**Stated problem:**
Output every one of the following rows again without changing anything in them.

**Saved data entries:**
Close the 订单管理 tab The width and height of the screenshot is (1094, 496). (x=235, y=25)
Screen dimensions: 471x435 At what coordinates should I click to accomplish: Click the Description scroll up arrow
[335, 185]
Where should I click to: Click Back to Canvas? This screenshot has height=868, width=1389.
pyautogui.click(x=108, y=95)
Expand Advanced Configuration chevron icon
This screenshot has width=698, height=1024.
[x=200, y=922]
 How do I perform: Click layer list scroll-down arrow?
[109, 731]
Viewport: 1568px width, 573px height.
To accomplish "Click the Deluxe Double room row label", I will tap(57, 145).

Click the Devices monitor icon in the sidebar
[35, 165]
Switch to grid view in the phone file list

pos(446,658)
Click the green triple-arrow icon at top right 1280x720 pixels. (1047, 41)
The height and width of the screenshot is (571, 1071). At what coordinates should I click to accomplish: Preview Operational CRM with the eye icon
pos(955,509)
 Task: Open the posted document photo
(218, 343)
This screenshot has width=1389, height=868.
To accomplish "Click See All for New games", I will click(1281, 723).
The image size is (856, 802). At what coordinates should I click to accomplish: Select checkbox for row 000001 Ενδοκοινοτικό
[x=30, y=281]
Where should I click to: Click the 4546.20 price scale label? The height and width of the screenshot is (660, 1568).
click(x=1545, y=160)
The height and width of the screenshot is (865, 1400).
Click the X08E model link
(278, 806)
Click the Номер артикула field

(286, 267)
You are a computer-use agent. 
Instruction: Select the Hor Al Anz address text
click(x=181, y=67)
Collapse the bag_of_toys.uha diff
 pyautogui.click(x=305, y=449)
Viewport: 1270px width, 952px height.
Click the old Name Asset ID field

**Response to this exercise:**
Close the 订单管理 tab The width and height of the screenshot is (1094, 496). (x=235, y=25)
Screen dimensions: 471x435 At what coordinates should I click to accomplish: Click the Description scroll up arrow
[335, 185]
Where should I click to: Click Back to Canvas? This screenshot has height=868, width=1389.
pyautogui.click(x=108, y=95)
Expand Advanced Configuration chevron icon
This screenshot has width=698, height=1024.
[x=200, y=922]
 How do I perform: Click layer list scroll-down arrow?
[109, 731]
Viewport: 1568px width, 573px height.
To accomplish "Click the Deluxe Double room row label", I will tap(57, 145).

Click the Devices monitor icon in the sidebar
[35, 165]
Switch to grid view in the phone file list

pos(446,658)
Click the green triple-arrow icon at top right 1280x720 pixels. (1047, 41)
The height and width of the screenshot is (571, 1071). At what coordinates should I click to accomplish: Preview Operational CRM with the eye icon
pos(955,509)
 Task: Open the posted document photo
(218, 343)
This screenshot has width=1389, height=868.
To accomplish "Click See All for New games", I will click(1281, 723).
The image size is (856, 802). At what coordinates should I click to accomplish: Select checkbox for row 000001 Ενδοκοινοτικό
[x=30, y=281]
Where should I click to: Click the 4546.20 price scale label? The height and width of the screenshot is (660, 1568).
click(x=1545, y=160)
The height and width of the screenshot is (865, 1400).
Click the X08E model link
(278, 806)
Click the Номер артикула field

(286, 267)
You are a computer-use agent. 
Instruction: Select the Hor Al Anz address text
click(x=181, y=67)
Collapse the bag_of_toys.uha diff
 pyautogui.click(x=305, y=449)
Viewport: 1270px width, 952px height.
Click the old Name Asset ID field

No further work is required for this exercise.